(Dataset entries)
[Start of section]
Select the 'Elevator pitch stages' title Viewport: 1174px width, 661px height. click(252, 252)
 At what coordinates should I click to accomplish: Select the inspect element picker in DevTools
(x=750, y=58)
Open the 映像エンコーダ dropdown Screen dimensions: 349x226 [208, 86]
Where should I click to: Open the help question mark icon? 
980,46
[End of section]
Every record, from top to bottom, must be transcribed exactly.

Answer box>
Select the 'Elevator pitch stages' title Viewport: 1174px width, 661px height. click(252, 252)
 At what coordinates should I click to accomplish: Select the inspect element picker in DevTools
(x=750, y=58)
Open the 映像エンコーダ dropdown Screen dimensions: 349x226 [208, 86]
Where should I click to: Open the help question mark icon? 
980,46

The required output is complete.